▶ [TEXTO DE LEITURA]:
* * * * * * *
Entre setembro e outubro de 2015, duas decisões de
tribunais brasileiros barravam o acordo de cooperação internacional para apurar
a corrupção na Fifa. Sem precedentes que justificassem o rompimento na ajuda
para as investigações contra cartolas, dirigentes e empresas envolvidas no
maior escândalo do futebol, provas estão guardadas a sete chaves no Brasil e a
suas remessas ao FBI impedidas por decisão estagnada no Superior Tribunal de
Justiça (STJ). E dessa mesma resposta dependem as ações que desaguam na prisão
de Del Nero e Ricardo Teixeira.
Já passaram um ano e três meses desde que o maior caso
de corrupção do futebol foi deflagrado pelas autoridades suíças e
norte-americanas. Mas assim que solicitou documentos da empresa Klefer
Produções e Promoções Ltda, do empresário Kleber Leite, e do ex-presidente da
CBF e genro de João Havelange, Ricardo Teixeira, as autoridades dos Estados
Unidos enfrentaram grandes obstáculos para acessar provas aqui retidas contra
os dirigentes brasileiros.
* * * * * * *
▶ [RESPONDA AO SEGUINTE]:
• A. Com base no texto sobre a corrupção na Fifa, responda às perguntas abaixo.
(i) Em que período ocorreram as duas decisões de tribunais brasileiros que barravam o acordo de cooperação internacional?
(ii) Em qual tribunal está estagnada a decisão que impede a remessa das provas ao FBI?
(iii) Quanto tempo já havia passado desde que o caso foi deflagrado pelas autoridades suíças e norte-americanas?
• B. Traduza para o inglês a seguinte frase do texto sobre a corrupção na Fifa: "Já passaram um ano e três meses desde que o maior caso de corrupção do futebol foi deflagrado pelas autoridades suíças e norte-americanas."

Entradas de dados armazenadas:
* * * * * * *
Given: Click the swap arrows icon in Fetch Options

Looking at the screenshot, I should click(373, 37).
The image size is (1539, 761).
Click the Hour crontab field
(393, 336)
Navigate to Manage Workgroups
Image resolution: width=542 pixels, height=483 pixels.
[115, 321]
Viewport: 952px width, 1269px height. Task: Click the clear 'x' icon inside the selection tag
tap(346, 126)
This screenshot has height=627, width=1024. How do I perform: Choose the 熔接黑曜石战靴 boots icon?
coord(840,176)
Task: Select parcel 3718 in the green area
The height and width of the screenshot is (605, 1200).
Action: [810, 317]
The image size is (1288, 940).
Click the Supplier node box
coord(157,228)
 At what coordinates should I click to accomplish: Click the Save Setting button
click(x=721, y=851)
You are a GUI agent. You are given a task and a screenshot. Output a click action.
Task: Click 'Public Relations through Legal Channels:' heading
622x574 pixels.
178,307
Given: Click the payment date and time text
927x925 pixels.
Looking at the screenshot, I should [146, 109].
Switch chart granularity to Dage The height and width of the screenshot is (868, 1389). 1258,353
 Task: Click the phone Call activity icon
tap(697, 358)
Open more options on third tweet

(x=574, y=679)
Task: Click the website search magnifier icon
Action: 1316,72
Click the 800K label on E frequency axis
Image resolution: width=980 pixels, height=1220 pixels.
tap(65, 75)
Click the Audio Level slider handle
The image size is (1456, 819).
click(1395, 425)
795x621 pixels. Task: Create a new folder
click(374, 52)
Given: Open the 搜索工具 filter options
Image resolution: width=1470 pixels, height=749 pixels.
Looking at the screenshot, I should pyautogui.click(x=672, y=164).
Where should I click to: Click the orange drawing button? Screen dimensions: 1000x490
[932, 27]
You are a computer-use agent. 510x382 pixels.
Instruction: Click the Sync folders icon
* * * * * * *
▶ [RESPOSTAS POR TAREFA]:
• A.
(i) Entre setembro e outubro de 2015.
(ii) No Superior Tribunal de Justiça (STJ).
(iii) Um ano e três meses.

• B. A year and three months have already passed since the biggest corruption case in soccer was set in motion by Swiss and U.S. authorities.